Photo of Barbara Kogan courtesy of the New York Post.


Thursday, October 15, 2009

Accused Killers Catch a Break

by Cathy Scott

Two murder cases with women as the accused killers have taken similar -- and unusual -- turns. Each was instantly labeled the “Black Widow.” And both women stood to gain millions should their husbands die.

In the first case, San Juan and Manhattan socialite
Barbara Kogan was indicted late last year for the 1990 murder of her millionaire husband George. She stood accused of convincing her attorney to hire a hitman to kill George. Kogan’s estranged husband, with whom she was in the middle of a nasty divorce, was shot to death in broad daylight while George was walking from a neighborhood market to his live-in girlfriend’s high-rise apartment on Manhattan's Upper East Side.

Joel Seidemann, the Manhattan assistant district attorney who has been on the case for nearly two decades, is expected to refile a fresh charge against Kogan by the end of this year. During Kogan's arraignment in November 2008, Seidemann described the suspect as "a very angry woman."

"But when that anger became so overwhelming," he told the judge, "she decided to litigate the divorce through the bullets of a gun."

The second defendant is
Margaret Rudin, charged and convicted of killing her husband, wealthy real estate investor Ronald Rudin, then driving the body to a remote area on the shore of Lake Mojave 45 miles outside of Las Vegas, stuffing him inside an antique truck and setting it on fire.

The commonalities with the two women, both of whom are now 65 years old, are many. Rudin, who was convicted of murder, has been granted a new trial. Rudin’s conviction was overturned in December 2008 by Clark County District Court
Judge Sally Loehrer, who ruled that Rudin, who has spent the last nine years in a Nevada state prison, had “ineffective counsel” during her first trial.

And Barbara Kogan, accused of second-degree murder in the contract killing of her estranged husband, has had the charge dismissed on a technicality. In July, State Supreme Court Justice Michael Obus ruled that because another grand jury had failed to indict Kogan in the 1990s, prosecutors needed judicial permission to empanel a new grand jury that handed down the indictment against Kogan last year.
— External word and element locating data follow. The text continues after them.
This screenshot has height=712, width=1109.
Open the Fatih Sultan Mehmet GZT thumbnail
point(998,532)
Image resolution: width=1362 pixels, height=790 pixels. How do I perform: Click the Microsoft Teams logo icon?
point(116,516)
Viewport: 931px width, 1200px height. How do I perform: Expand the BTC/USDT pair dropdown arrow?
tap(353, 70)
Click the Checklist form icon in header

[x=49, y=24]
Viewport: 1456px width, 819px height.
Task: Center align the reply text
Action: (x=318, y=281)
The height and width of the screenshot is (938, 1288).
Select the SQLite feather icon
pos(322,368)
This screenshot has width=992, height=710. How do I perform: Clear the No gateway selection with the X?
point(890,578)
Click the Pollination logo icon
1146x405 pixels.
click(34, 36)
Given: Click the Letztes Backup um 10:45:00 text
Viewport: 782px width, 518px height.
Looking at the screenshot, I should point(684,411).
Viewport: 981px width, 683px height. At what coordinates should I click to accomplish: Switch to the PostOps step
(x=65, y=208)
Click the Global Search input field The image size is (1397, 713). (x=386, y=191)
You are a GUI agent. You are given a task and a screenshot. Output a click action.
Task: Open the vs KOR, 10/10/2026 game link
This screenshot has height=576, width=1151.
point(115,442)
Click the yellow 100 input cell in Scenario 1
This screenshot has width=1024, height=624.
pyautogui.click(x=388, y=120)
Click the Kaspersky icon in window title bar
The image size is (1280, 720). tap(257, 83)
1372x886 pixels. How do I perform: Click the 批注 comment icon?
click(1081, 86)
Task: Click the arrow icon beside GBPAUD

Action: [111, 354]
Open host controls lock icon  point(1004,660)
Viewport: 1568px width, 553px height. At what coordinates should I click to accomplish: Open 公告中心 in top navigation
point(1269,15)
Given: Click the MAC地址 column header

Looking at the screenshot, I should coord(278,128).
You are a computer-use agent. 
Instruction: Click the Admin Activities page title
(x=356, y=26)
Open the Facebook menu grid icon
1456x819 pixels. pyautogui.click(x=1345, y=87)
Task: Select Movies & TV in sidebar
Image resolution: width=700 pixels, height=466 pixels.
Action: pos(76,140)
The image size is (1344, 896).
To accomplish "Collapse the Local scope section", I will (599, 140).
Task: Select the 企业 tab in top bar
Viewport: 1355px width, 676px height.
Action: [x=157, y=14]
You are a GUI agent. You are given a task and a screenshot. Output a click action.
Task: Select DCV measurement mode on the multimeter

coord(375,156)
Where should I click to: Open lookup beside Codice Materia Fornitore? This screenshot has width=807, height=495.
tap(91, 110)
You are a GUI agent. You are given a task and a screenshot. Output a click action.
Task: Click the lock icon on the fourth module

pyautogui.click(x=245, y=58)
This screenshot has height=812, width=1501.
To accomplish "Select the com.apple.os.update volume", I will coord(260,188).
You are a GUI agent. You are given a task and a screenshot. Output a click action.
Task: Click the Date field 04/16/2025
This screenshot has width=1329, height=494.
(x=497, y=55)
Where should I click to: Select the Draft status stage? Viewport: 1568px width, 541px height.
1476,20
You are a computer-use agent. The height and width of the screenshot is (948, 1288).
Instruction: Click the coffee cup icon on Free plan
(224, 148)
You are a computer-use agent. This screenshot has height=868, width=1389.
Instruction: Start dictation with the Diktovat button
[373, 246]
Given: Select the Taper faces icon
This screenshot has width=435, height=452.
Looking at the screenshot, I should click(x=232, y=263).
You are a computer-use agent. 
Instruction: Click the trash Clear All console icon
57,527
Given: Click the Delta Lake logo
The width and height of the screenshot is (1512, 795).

The prosecution, he said, failed to get that permission.

Both women are expected to be in their respective courtrooms on opposite ends of the country sometime next year. Rudin’s first trial, which was much publicized and lasted 10 weeks, was one of Las Vegas's highest profile murder cases. For Kogan, “48 Hours” and “Dateline” have already made arrangements to be in the courtroom for the trial, which is expected to last eight weeks.

While prosecutors in both crimes claim greed as the motive, in the Kogan case, the only evidence against her is circumstantial at best -- unless, by trial time, the prosecution comes up with more.

As for Rudin, it's mostly circumstantial as well, with hard evidence against her shaky. Her husband was missing in 1994, his car found at a strip club. Later, a boy and his father, out fishing together, discovered the burnt trunk and body near the shore of Lake Mojave on the Nevada side of the water. A gun, said to be the murder weapon, found months later in the lake, was not registered to Rudin or her husband, so that connection was never made, just conjectured.

After Rudin was granted a new trial, her new attorney, Christopher Oram, told reporters, "Obviously, we're very happy with the judge's ruling and look forward to going to trial.”

Kogan’s new counsel, high-profile criminal defense lawyer Barry Levin, said he’s looking forward to going to trial as well. “I intend to represent her zealously. I think she will be acquitted,” Levin said.

It all will unfold in their respective courtrooms. For the prosecution, both cases at this juncture appear to be uphill battles. But you never know what might happen as both sides sides duke it out in court.

Photo of Barbara Kogan in court (top) courtesy of the New York Daily News and photo of Margaret Rudin courtesy of TruTV.